- _Soru 1_: Yargıtay kararına göre CMUK'un 251. maddesinde hangi hüküm yer almaktadır?

- _Metin alıntısı_:
******
Hukuki.NET

T.C.
YARGITAY
Ceza Genel Kurulu
E. 1997/6-107
K. 1997/115
T. 13.5.1997

Yargıtay içtihatları bölümü

Yargıtay Kararı

 


 
  • BOZMADAN ÖNCE SANIĞA VERİLEN SON SÖZÜN BOZMADAN SONRA VERİLMEMESİ
 
KARAR ÖZETİ : CMUK.nun 251. maddesinde, en son söz sanığındır hükmü yer almaktadır. Bu usul kuralı, buyurucu nitelikte olup, uyulmaması yasaya mutlak aykırılık oluşturur.
 
Yargıtayca bozulan hüküm ortadan kalkacağından, emredici bu kuralın bozmadan önceki gibi bozmadan sonra da uygulanması koşulu olduğundan, sanığa bozmadan sonra da sonsöz verilmemesi bozma nedenidir.
(1412 s. CMUK. m. 251)
 
Hırsızlık suçundan sanık Hüseyin'in, TCK.nun 64/1. maddesi delaletiyle 493/2, 61, 522/1 maddeleri uyarınca 1 yıl 4 ay hapis cezası ile cezalandırılmasına ve sanığın bu cezasının 647 sayılı kanunun 6. maddesi uyarınca ertelenmesine ilişkin, (Samsun 4. Asliye Ceza Mahkemesi)'nce 25.12.1995 gün ve 731/1182 sayı ile verilen karar, sanığın temyizi üzerine dosyayı inceleyen Yargıtay 6. Ceza Dairesi'nce, 26.11.1996 gün ve 11997/11931 sayı ile;
 
"Sair temyiz itirazları yerinde görülmemiştir. Ancak;
 
1- Eylemin tam teşebbüs aşamasına ulaştığı gözetilmeden, eksik teşebbüsten hüküm kurulması,
 
2- Sanık Alaattin'in. eylemine gözcü olarak katılan sanık hakkında, TCK.nun 65/3. maddesinin uygulanmaması" isabetsizliğinden bozulmuştur.
 
Yerel Mahkeme ise, 29.01.1997 gün ve 1137/76 sayı ile;
 
(1) nolu bozma nedenine karşı, "sanıklar dükkanın içinde topladıkları kumaşları henüz dışarı çıkarmadan ve cürmün icrai hareketlerini bitirmeden polis tarafından yakalanmışlardır. Bu nedenle eylemleri eksik teşebbüs aşamasında kalmıştır"
******
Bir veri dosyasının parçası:
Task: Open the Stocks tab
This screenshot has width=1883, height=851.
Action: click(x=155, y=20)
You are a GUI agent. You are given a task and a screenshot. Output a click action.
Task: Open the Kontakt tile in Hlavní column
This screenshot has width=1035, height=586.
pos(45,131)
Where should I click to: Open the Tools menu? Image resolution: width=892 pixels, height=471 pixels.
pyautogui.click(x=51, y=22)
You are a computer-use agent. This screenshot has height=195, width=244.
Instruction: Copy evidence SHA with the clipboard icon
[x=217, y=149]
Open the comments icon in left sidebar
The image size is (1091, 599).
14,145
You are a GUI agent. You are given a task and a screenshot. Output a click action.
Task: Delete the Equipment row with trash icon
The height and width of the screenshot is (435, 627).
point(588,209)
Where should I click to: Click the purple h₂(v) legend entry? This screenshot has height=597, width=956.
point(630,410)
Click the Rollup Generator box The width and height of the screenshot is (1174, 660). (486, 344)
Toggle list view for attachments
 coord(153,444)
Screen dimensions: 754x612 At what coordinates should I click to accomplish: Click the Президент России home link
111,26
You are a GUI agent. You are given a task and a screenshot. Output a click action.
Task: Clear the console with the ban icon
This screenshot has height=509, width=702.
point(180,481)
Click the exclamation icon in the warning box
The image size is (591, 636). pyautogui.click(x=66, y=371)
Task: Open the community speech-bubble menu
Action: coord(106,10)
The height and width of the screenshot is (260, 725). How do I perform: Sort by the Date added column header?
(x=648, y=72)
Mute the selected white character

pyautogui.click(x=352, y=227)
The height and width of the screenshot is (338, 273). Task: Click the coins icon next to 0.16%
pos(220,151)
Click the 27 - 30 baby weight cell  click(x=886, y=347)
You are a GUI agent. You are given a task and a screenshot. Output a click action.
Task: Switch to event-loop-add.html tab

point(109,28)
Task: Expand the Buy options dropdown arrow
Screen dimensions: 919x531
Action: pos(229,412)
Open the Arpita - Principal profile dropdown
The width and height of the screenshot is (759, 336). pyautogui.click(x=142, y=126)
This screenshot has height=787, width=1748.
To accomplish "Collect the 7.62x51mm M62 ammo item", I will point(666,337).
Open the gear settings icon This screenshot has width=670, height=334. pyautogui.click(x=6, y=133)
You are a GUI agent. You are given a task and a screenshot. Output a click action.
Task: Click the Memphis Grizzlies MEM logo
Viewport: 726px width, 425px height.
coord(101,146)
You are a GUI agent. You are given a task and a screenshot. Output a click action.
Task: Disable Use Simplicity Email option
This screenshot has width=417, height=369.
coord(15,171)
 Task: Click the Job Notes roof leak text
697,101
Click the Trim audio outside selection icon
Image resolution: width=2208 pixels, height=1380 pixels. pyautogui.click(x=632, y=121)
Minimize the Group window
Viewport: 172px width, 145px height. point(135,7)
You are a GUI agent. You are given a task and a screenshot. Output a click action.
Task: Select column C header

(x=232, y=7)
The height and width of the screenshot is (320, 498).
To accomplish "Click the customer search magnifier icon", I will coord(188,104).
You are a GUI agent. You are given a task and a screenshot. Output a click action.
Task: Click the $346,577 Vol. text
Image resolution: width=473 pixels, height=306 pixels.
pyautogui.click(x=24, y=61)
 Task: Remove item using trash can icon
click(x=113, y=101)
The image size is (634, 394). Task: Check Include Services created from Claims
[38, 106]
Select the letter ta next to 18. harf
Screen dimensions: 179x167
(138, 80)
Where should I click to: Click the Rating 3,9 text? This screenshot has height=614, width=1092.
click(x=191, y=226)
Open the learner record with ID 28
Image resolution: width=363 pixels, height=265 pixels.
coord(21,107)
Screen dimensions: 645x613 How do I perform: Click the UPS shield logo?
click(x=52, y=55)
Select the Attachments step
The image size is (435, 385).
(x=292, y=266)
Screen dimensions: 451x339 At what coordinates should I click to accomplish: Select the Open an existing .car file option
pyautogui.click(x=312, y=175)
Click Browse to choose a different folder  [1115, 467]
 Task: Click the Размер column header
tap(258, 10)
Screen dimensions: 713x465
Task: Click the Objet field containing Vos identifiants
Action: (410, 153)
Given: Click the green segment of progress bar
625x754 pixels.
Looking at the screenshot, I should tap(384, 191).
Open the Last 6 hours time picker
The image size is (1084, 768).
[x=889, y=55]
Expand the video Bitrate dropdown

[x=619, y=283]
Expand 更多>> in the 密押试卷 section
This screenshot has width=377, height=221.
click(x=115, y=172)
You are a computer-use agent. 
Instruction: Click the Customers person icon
******
- _Soru 2_: Satırlarda "Where should I click to: Click the Rating" ifadesinin geçtiği satırdan satırların sonuna kadar olan kısmı, iki uç da dahil, "learner" yerine "student" gelecek şekilde değiştirerek yeniden yazın. Başka hiçbir şey değişmesin.

- _Tam çıktı 1_: En son söz sanığındır.

- _Tam çıktı 2_:
Where should I click to: Click the Rating 3,9 text? This screenshot has height=614, width=1092.
click(x=191, y=226)
Open the student record with ID 28
Image resolution: width=363 pixels, height=265 pixels.
coord(21,107)
Screen dimensions: 645x613 How do I perform: Click the UPS shield logo?
click(x=52, y=55)
Select the Attachments step
The image size is (435, 385).
(x=292, y=266)
Screen dimensions: 451x339 At what coordinates should I click to accomplish: Select the Open an existing .car file option
pyautogui.click(x=312, y=175)
Click Browse to choose a different folder  [1115, 467]
 Task: Click the Размер column header
tap(258, 10)
Screen dimensions: 713x465
Task: Click the Objet field containing Vos identifiants
Action: (410, 153)
Given: Click the green segment of progress bar
625x754 pixels.
Looking at the screenshot, I should tap(384, 191).
Open the Last 6 hours time picker
The image size is (1084, 768).
[x=889, y=55]
Expand the video Bitrate dropdown

[x=619, y=283]
Expand 更多>> in the 密押试卷 section
This screenshot has width=377, height=221.
click(x=115, y=172)
You are a computer-use agent. 
Instruction: Click the Customers person icon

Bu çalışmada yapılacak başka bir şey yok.